**What you have to do**.
Please find every line of the listing below where "agent" occurs and copy it.

**Data extract**.
##########

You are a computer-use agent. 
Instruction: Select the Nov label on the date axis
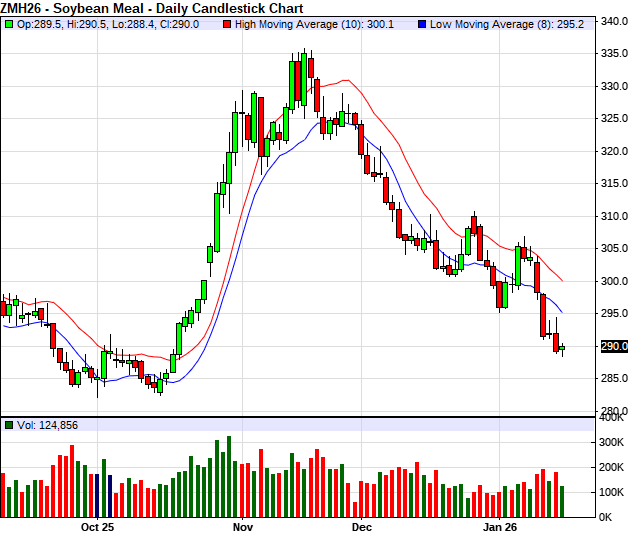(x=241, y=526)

##########

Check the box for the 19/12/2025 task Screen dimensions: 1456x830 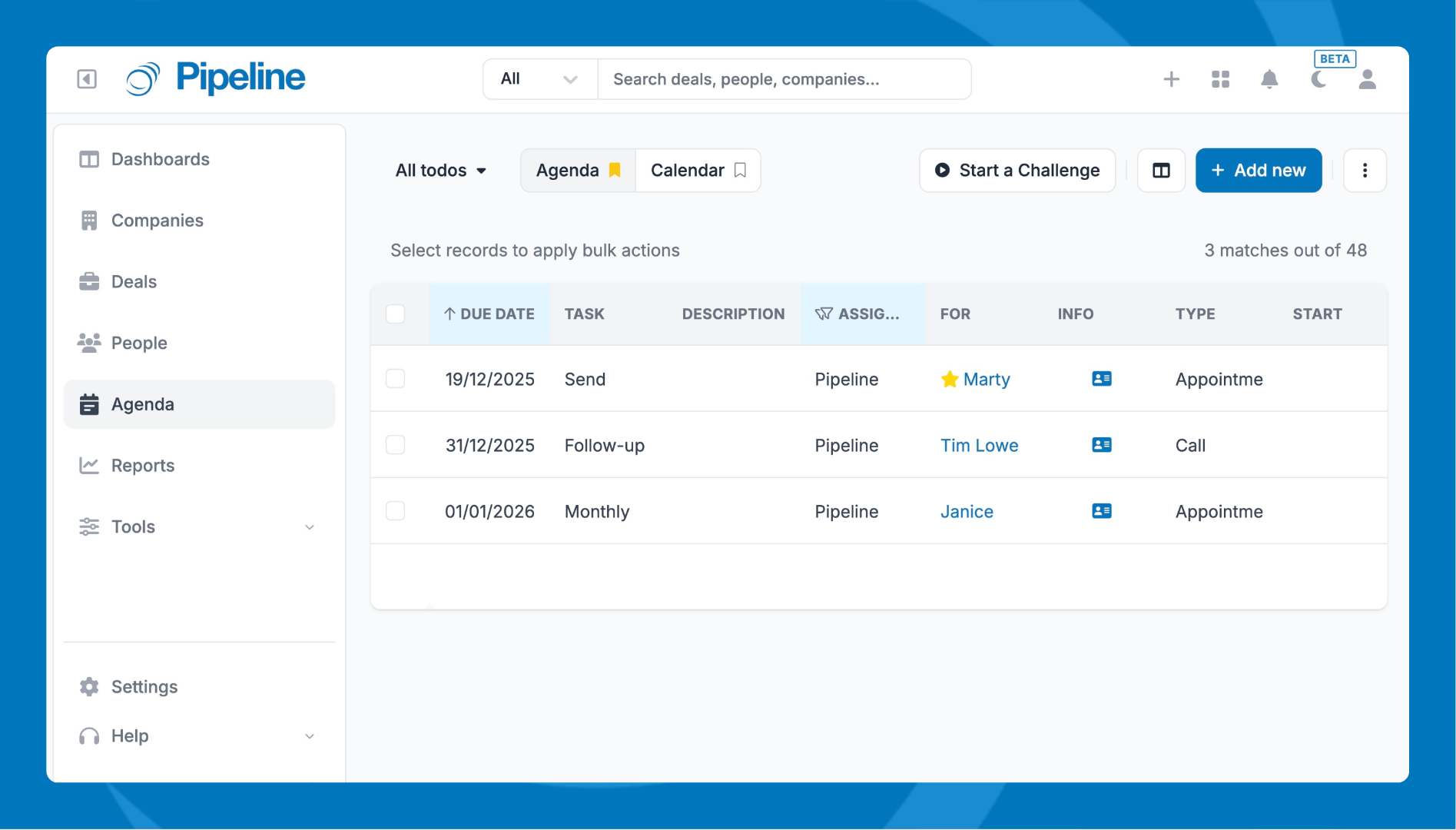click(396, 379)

##########

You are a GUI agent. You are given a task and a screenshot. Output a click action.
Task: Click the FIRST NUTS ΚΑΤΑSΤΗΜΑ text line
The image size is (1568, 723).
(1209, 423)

##########

**Your solution**.
You are a computer-use agent. 
You are a GUI agent. You are given a task and a screenshot. Output a click action.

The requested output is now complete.